DOI: 10.17353/2070-5379/29_2023 УДК 553.98:551.763.3(55) Goleij F.
Russian State University of Oil and Gas (National Research University) named after I.M. Gubkin, Moscow, Russia, [email protected]
SEQUENCE STRATIGRAPHY BASED ON KAZHDUMI FORMATION LOGGING DATA, SOUTHWEST OF IRAN
The Albian to Campanian sequences (Kazhdumi, Sarvak, Surgah and Ilam Formations) in Zagros basin belong to the Bangestan Group. Kazhdumi Formation with the Albian age in this basin has a particular importance due to its hydrocarbon generation potential in most of Iran's oilfields.
In this research, we calculated the shale volume based on two methods: linear method and neutron porosity cross-plots. From these two results, we choose the minimum value due to: Fundamentals of Log Interpretation. The shale volume in two wells 1 and 2 in the Azadegan oil field in the north of the Dezful structural zone has been calculated using gamma ray log and neutron-density and neutron-porosity cross plot. The sequence stratigraphic analysis by the Pruned Exact Linear Time algorithm of the studied sedimentary rocks in two wells shows that the Kazhdumi Formation in wells 1 and 2 consists of 69 and 76 sedimentary sequences of the 5th order, respectively. This sedimentary sequence includes transgressive sequence systems tracts, highstand systems tract and low stand systems tract.
Keywords: Kazhdumi Formation, Azadegan oil field, Pruned Exact Linear Time algorithm, sequence stratigraphy, transgressive sequence systems tracts, highstand systems tract, low stand systems tract, Southwest of Iran.
Introduction
The Dezful embayment, located at the Zagros Fold-Thrust Belt, in the southwest of Iran is part of the Zagros Sedimentary Basin, in the northern Persian Gulf and one of the most oil-rich regions in the world [Sharland et al., 2001] (Fig. 1). The Dezful embayment which is part of the folded Zagros includes about 7 to 12 km thickness of sedimentary rocks and is from the Precambrian basement to the present [Colman-Saad, 1978].
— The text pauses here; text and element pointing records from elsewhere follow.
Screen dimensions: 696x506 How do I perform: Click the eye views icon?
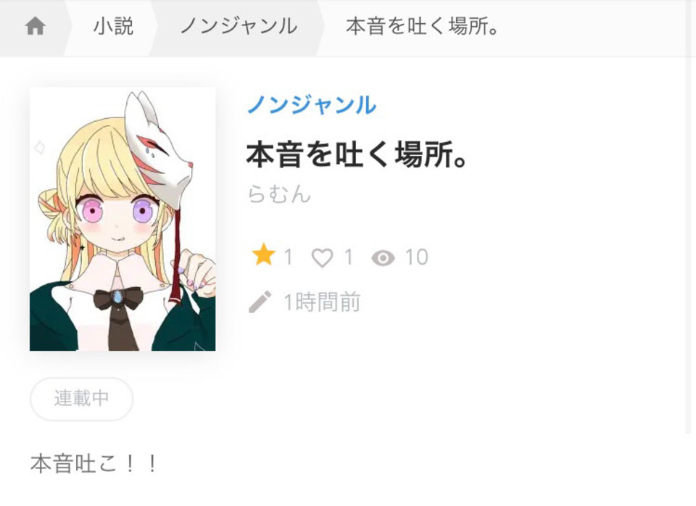(383, 258)
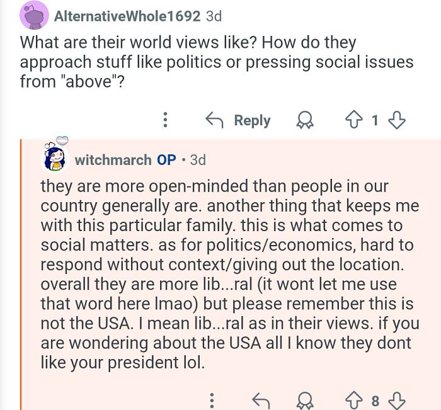Open the three-dot menu on witchmarch's reply
Viewport: 441px width, 410px height.
(x=212, y=399)
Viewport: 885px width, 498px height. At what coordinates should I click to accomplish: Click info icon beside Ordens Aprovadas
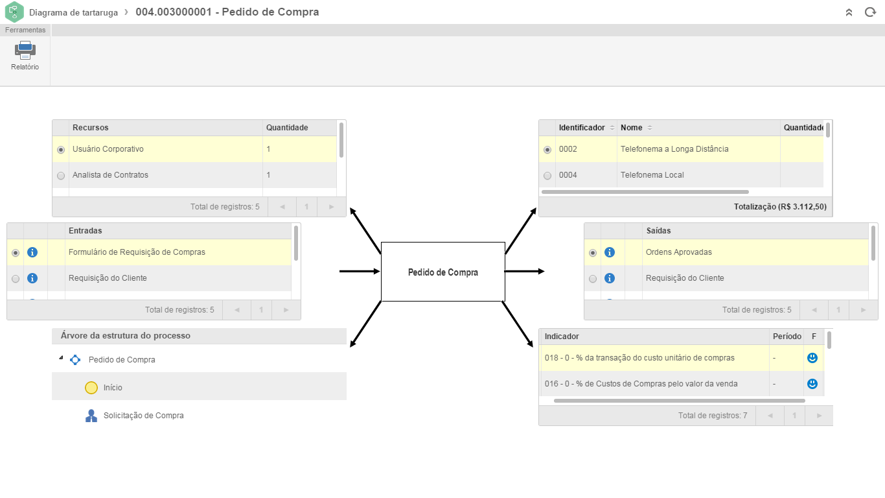pyautogui.click(x=610, y=252)
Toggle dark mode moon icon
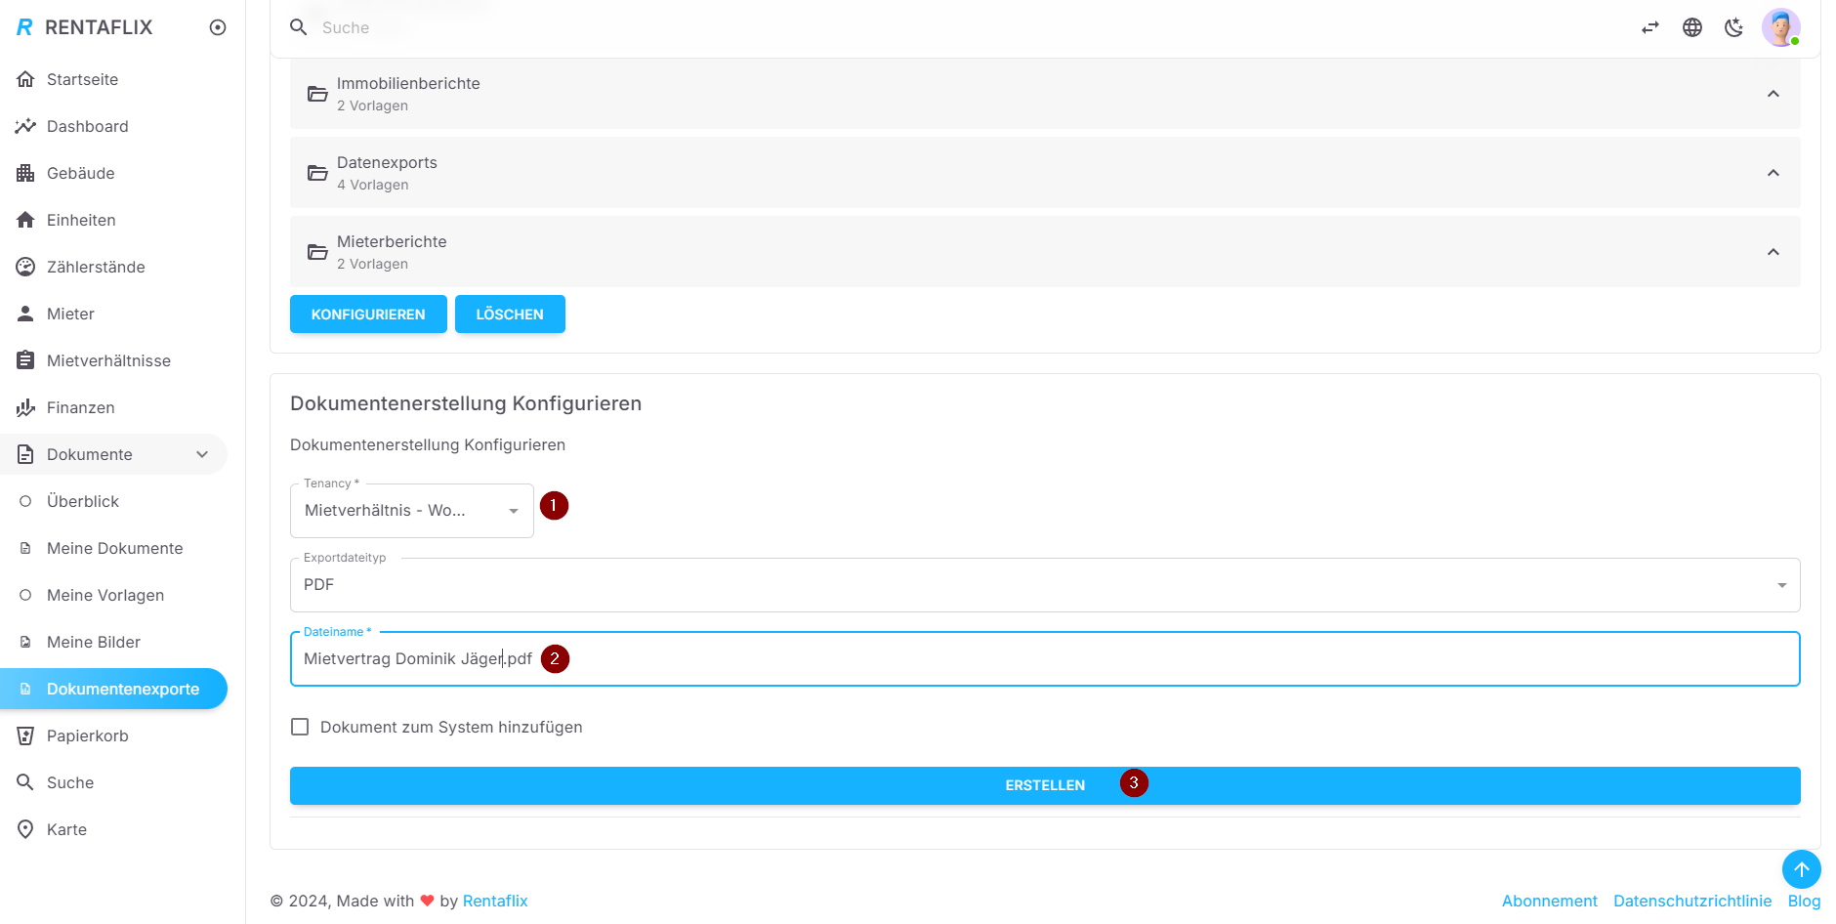 [1733, 27]
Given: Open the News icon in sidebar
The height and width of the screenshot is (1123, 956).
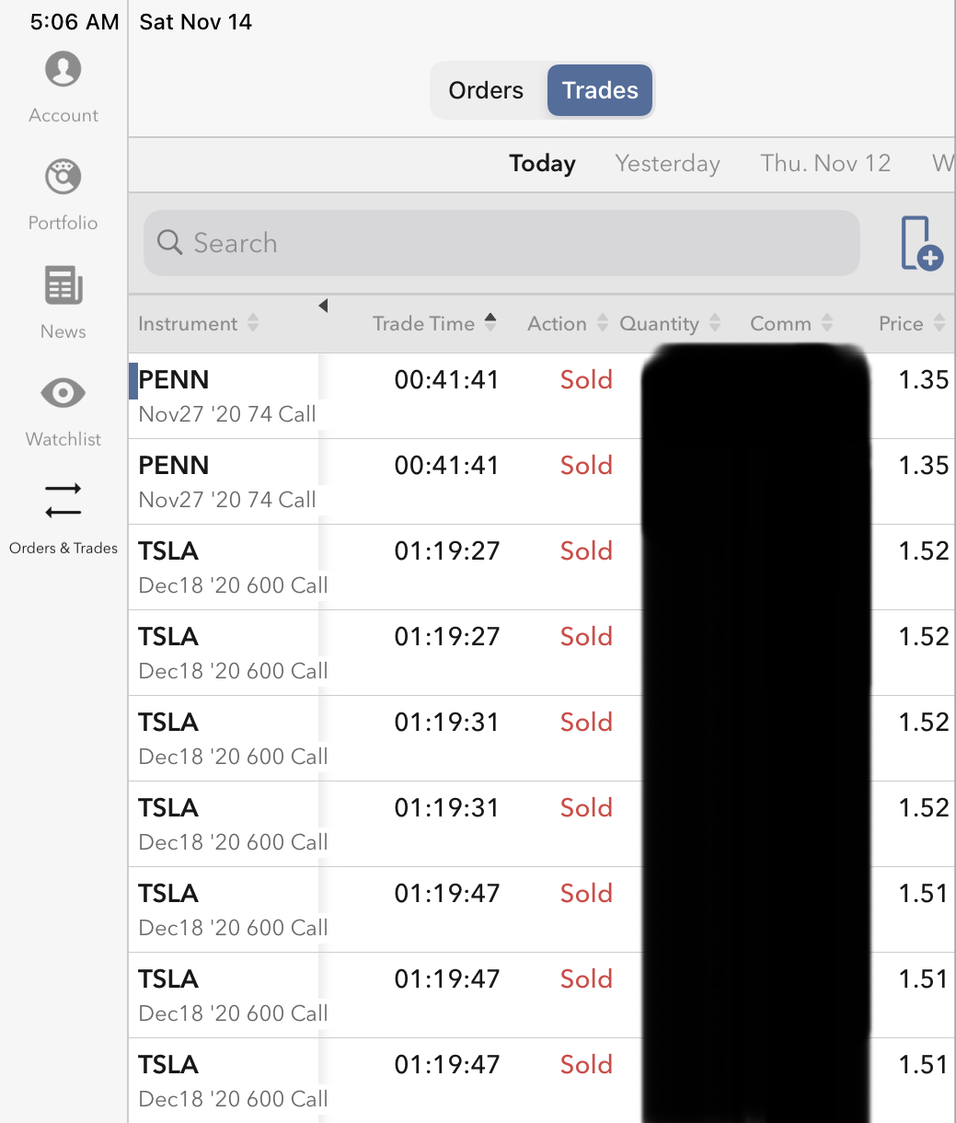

As a part of Zagros area, this embayment is divided into two northern and southern parts by the Hendijan-Bahregansar fault (Fig. 1). In the formation of this embayment, the combined action of the Qatar-Kazerun fault and the Balaroud fault have played a major role. The tectonic activities in the Zagros region caused frequent fractures in the petroleum system [Bordenav, Hegre, 2010]. The resistance of this region to three important structural pressures and its subduction caused the formation of a powerful sedimentary sequence from the Mesozoic to the Cenozoic, which contributed to the formation of the oil systems in the Zagros Basin.
Fig. 1. Location of the Dezful structural zone in Zagros Fold-Thrust Belt [Sharland et al., 2001]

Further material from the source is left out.